● Exercise brief: Would you please copy the part of the material below that opens with the line containing "Instruction: Select the" and closes with the line containing "Given: Click the"? Copy it exactly, and only it.

● Exercise inputs:
- - - - -
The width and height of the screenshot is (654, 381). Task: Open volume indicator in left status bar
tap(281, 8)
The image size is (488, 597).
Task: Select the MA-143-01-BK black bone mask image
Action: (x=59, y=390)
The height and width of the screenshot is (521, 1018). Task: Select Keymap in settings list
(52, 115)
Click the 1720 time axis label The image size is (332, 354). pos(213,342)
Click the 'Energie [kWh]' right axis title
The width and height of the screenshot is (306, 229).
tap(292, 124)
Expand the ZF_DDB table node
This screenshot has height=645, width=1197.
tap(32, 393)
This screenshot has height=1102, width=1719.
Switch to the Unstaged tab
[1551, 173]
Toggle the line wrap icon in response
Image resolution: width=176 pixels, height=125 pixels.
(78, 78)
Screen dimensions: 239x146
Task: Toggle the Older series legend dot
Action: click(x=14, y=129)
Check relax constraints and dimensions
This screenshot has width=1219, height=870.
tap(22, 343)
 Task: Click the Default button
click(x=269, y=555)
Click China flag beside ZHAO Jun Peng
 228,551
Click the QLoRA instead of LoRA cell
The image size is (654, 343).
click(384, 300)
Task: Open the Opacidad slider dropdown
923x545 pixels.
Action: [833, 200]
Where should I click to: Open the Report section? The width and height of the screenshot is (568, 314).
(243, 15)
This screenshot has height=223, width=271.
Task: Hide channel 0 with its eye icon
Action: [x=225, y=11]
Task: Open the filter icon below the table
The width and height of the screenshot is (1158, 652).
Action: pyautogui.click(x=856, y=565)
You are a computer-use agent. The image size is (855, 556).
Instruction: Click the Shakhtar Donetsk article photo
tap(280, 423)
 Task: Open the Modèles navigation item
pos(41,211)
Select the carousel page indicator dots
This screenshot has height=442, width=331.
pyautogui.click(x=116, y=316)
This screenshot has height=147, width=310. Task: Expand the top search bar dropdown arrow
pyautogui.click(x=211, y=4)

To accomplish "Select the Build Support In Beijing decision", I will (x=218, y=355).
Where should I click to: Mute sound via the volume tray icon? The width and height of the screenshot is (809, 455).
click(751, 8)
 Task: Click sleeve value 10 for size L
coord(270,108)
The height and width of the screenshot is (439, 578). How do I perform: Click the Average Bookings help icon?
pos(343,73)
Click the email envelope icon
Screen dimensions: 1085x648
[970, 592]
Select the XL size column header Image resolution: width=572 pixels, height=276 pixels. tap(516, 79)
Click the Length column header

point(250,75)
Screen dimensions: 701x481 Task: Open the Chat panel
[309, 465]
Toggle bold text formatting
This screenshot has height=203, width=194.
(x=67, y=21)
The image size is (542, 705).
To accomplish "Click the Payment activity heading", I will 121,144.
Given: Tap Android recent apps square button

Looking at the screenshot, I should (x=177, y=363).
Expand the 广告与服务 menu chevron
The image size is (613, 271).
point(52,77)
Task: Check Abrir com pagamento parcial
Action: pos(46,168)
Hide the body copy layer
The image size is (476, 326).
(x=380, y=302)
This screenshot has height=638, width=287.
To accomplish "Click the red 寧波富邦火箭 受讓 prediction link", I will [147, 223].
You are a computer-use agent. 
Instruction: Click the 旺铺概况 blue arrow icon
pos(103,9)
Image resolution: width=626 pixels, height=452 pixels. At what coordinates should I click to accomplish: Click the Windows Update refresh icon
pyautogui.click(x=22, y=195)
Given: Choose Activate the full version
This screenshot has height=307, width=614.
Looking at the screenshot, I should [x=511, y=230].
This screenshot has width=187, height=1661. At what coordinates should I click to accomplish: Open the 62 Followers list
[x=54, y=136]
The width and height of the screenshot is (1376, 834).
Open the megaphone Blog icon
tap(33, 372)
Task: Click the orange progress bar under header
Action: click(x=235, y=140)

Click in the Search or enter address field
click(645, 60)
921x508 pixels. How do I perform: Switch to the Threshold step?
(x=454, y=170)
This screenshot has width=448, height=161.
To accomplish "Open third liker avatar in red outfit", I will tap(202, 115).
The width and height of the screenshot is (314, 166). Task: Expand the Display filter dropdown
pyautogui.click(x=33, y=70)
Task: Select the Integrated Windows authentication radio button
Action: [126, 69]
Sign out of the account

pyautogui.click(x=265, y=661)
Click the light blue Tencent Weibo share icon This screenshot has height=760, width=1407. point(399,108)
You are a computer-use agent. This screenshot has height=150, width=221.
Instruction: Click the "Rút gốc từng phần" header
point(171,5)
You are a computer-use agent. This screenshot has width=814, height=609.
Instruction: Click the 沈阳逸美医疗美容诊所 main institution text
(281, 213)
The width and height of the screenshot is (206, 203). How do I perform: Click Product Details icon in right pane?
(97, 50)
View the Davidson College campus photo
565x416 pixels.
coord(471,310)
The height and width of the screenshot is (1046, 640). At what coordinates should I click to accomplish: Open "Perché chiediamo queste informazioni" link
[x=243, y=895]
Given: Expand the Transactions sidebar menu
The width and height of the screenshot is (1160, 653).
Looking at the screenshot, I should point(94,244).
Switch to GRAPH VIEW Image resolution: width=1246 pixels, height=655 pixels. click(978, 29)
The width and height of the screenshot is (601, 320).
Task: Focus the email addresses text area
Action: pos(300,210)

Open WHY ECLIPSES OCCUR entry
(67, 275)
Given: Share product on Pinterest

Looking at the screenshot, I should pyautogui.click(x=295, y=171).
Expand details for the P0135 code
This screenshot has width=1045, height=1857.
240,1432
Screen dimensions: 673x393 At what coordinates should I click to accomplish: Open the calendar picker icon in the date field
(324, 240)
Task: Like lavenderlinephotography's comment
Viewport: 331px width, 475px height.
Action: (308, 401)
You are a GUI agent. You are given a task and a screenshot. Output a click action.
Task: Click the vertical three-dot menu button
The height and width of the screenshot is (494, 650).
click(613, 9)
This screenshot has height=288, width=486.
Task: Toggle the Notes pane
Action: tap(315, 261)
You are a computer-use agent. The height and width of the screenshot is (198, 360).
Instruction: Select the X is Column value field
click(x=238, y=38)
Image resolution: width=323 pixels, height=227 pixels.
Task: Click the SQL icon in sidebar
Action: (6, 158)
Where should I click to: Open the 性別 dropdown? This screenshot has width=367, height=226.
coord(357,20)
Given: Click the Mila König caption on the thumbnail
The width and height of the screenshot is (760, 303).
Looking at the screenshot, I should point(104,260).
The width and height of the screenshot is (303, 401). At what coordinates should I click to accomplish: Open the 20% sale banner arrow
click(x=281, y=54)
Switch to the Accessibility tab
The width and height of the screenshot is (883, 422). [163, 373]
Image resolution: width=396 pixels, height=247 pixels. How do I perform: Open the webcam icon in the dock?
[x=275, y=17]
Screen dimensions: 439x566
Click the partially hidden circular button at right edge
- - - - -
● Problem solution:
Instruction: Select the X is Column value field
click(x=238, y=38)
Image resolution: width=323 pixels, height=227 pixels.
Task: Click the SQL icon in sidebar
Action: (6, 158)
Where should I click to: Open the 性別 dropdown? This screenshot has width=367, height=226.
coord(357,20)
Given: Click the Mila König caption on the thumbnail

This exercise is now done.